PROMPT: Collect every line of the data below that contains the word "section", and copy each of those lines in full.

MATERIAL PROVIDED:
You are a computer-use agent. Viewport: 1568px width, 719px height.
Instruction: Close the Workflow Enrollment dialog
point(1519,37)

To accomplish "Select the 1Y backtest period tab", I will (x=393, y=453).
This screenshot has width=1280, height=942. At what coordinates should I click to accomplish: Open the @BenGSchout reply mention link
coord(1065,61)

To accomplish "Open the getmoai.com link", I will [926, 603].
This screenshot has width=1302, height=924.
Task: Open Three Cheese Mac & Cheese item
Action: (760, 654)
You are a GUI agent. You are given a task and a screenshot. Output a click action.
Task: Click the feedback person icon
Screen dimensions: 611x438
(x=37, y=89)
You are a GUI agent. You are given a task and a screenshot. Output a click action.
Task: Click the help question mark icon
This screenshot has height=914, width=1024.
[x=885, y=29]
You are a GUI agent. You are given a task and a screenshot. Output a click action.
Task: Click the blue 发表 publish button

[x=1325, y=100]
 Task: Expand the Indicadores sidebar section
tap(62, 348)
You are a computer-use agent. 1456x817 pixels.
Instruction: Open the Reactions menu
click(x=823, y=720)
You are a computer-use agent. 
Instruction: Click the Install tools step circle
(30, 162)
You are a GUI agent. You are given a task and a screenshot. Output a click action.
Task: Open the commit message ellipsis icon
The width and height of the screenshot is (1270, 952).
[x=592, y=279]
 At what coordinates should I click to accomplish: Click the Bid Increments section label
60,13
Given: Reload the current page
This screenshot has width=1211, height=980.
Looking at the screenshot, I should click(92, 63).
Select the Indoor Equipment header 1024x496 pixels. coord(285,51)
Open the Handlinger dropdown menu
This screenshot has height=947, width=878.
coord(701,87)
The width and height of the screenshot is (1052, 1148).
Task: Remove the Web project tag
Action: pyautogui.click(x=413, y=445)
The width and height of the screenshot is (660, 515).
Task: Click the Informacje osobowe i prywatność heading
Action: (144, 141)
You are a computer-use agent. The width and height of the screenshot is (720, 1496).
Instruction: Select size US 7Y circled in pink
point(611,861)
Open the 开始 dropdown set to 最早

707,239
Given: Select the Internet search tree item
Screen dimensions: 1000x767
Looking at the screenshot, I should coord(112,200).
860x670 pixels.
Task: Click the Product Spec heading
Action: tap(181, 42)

SOLUTION TO THE PROBLEM:
 Task: Expand the Indicadores sidebar section
 At what coordinates should I click to accomplish: Click the Bid Increments section label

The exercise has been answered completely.